#### [THE TASK]
Reproduce the gardening passage below word for word, with nothing added or left out.

#### [SELECTED PASSAGE]
In the late fall I began to notice black spots on the rose leaves. That can’t be right, I thought, especially given the way those black-spot leaves soon yellowed and dropped off. Me being me, I looked it up and quickly discovered that black spot fungus is a serious affliction. I researched remedies. I learned that you must snip off the afflicted leaves once they’ve got the black spot fungus, but the best cure is prevention: make sure they don’t get it in the first place. Check and double-check; by my second season I had banished it from the garden via application of Bayer 3-in-1, a miraculous concoction that not only demolishes black spot fungus, white powder mildew, rose leaf rust, and a host of other afflictions, but that also slaughters mites, aphids, and a veritable army of other pests. Oh, it’s not organic gardening. But it works, dammit.

Another thing to learn was about garden locations and climate. My home town Brentwood is blessed with abundant sunshine and big beautiful blue skies. The summertime heat can be blistering. I discovered that you cannot under any circumstances leave a pot of impatiens out in the summer sun. It’s like putting them in the microwave. I researched and found out about sun and shade and everything in between. Aha, I thought: I began putting impatiens under the shade trees in the back yard, where they flourished.

A now-departed gardenia taught me more about soil chemistry than I ever really wanted to learn. Gardenias demand acidic soil, and that gardenia’s big planter with a neutral 7.0 pH balance of good ol’ Miracle Grow just wasn’t going to cut it. So I added aluminum sulfate and chelated iron, which helped, but things really were never right. Quite the diva, that gardenia. Eventually I did away with it, but not after gratefully acknowledging the lessons it had imparted on the subject of pH balance. As a result, the camellia on my front porch—another plant that prefers more acidic soil—flourishes magnificently. (It’s also more pragmatic than hysterical, which helps.)

#### [DATA SECTION]
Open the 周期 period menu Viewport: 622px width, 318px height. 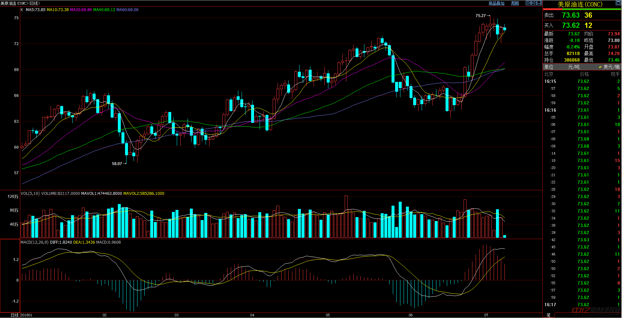tap(515, 3)
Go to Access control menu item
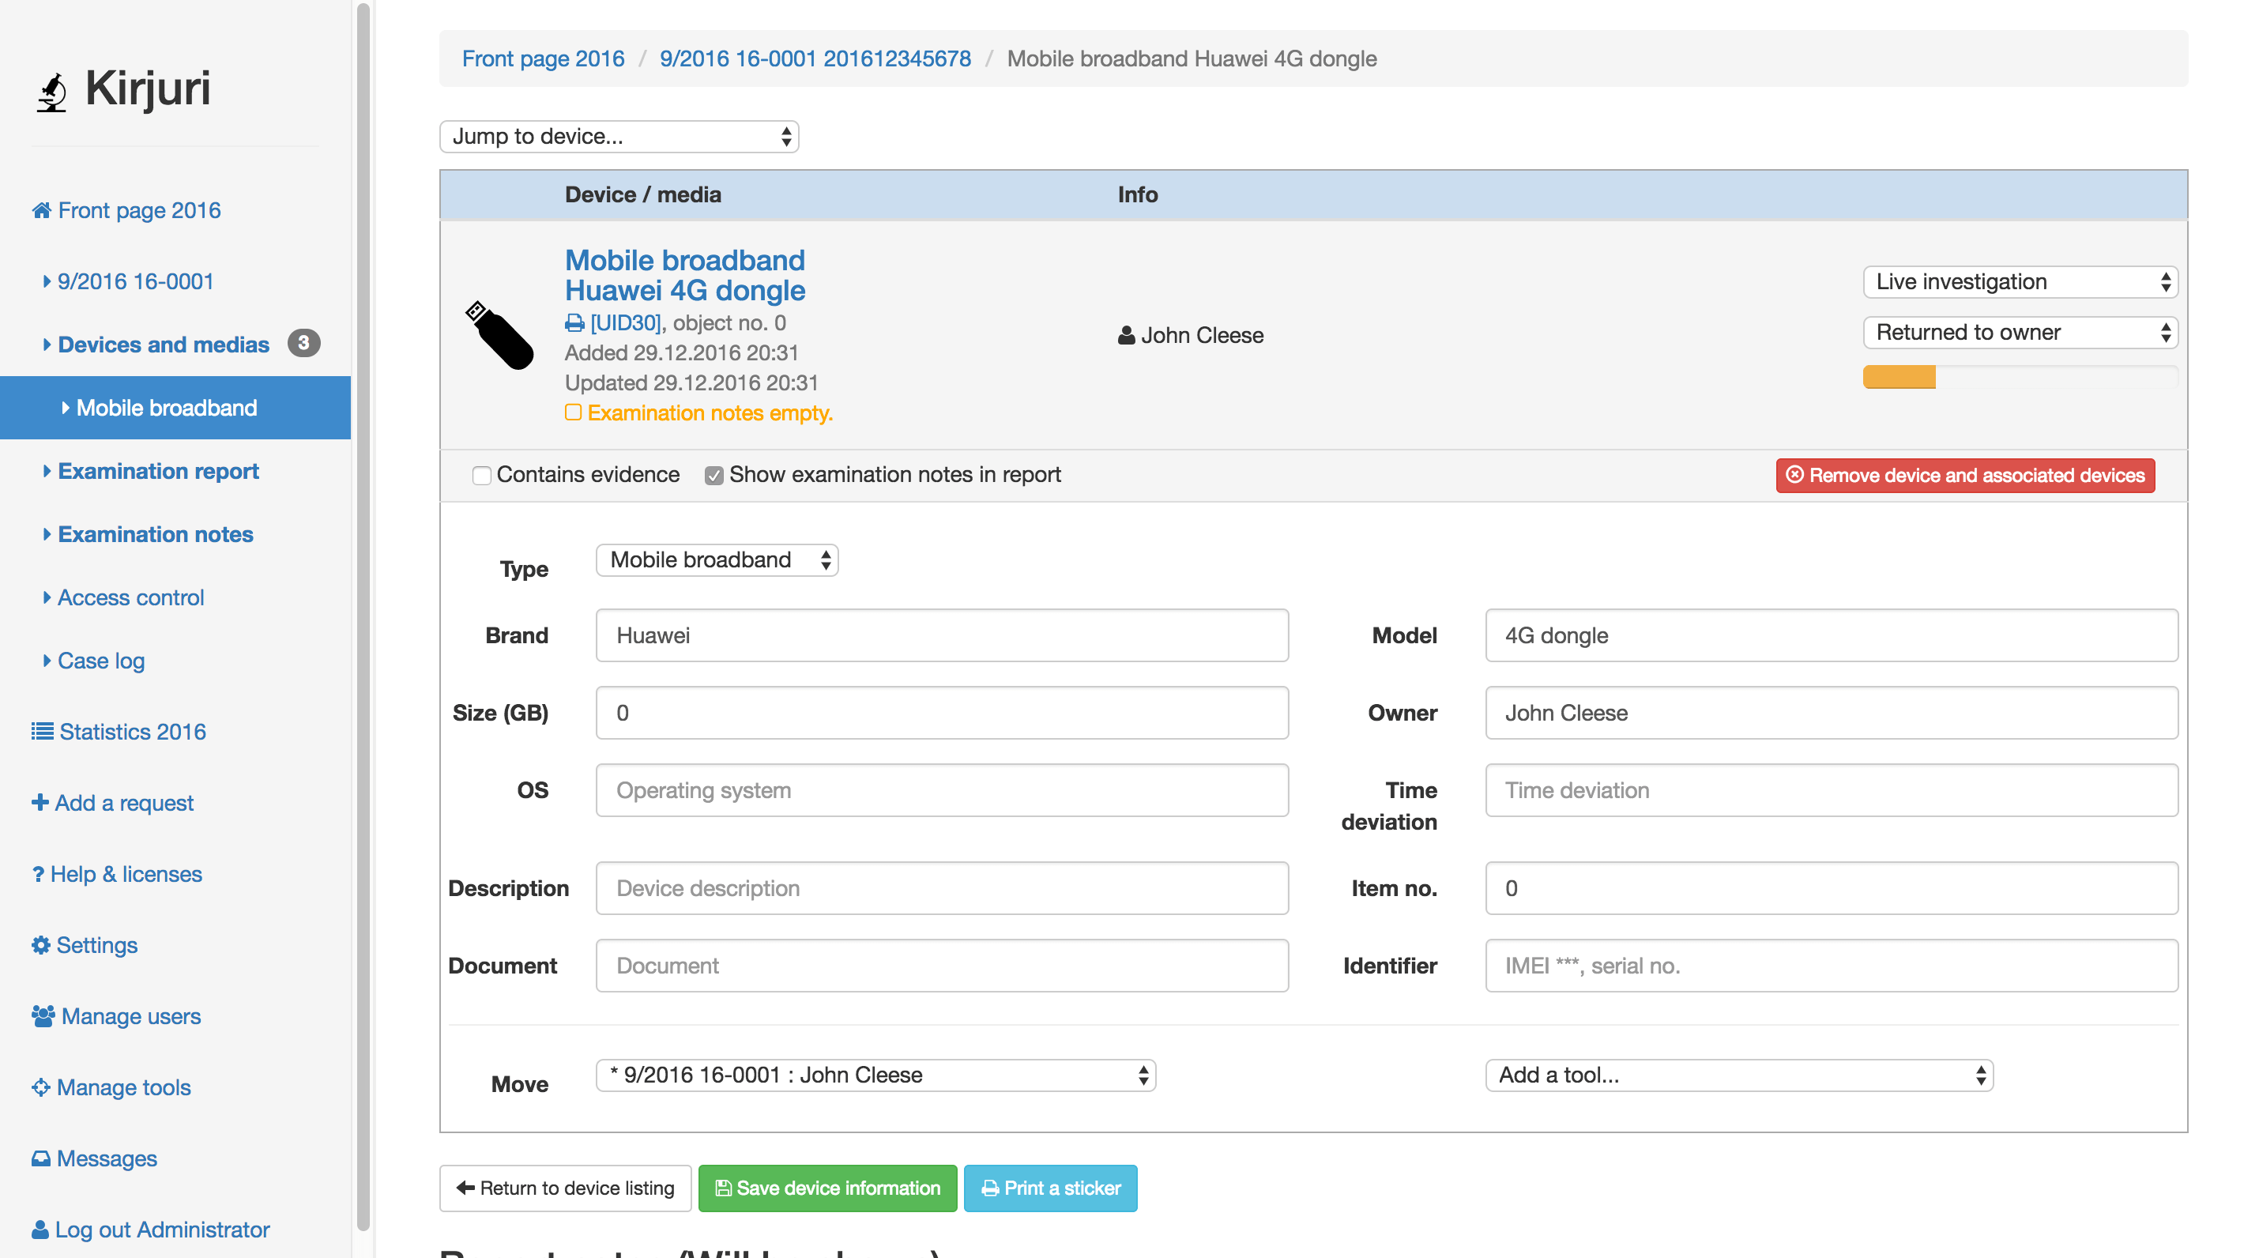 (130, 598)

#### [THE REPLY]
In the late fall I began to notice black spots on the rose leaves. That can’t be right, I thought, especially given the way those black-spot leaves soon yellowed and dropped off. Me being me, I looked it up and quickly discovered that black spot fungus is a serious affliction. I researched remedies. I learned that you must snip off the afflicted leaves once they’ve got the black spot fungus, but the best cure is prevention: make sure they don’t get it in the first place. Check and double-check; by my second season I had banished it from the garden via application of Bayer 3-in-1, a miraculous concoction that not only demolishes black spot fungus, white powder mildew, rose leaf rust, and a host of other afflictions, but that also slaughters mites, aphids, and a veritable army of other pests. Oh, it’s not organic gardening. But it works, dammit.

Another thing to learn was about garden locations and climate. My home town Brentwood is blessed with abundant sunshine and big beautiful blue skies. The summertime heat can be blistering. I discovered that you cannot under any circumstances leave a pot of impatiens out in the summer sun. It’s like putting them in the microwave. I researched and found out about sun and shade and everything in between. Aha, I thought: I began putting impatiens under the shade trees in the back yard, where they flourished.

A now-departed gardenia taught me more about soil chemistry than I ever really wanted to learn. Gardenias demand acidic soil, and that gardenia’s big planter with a neutral 7.0 pH balance of good ol’ Miracle Grow just wasn’t going to cut it. So I added aluminum sulfate and chelated iron, which helped, but things really were never right. Quite the diva, that gardenia. Eventually I did away with it, but not after gratefully acknowledging the lessons it had imparted on the subject of pH balance. As a result, the camellia on my front porch—another plant that prefers more acidic soil—flourishes magnificently. (It’s also more pragmatic than hysterical, which helps.)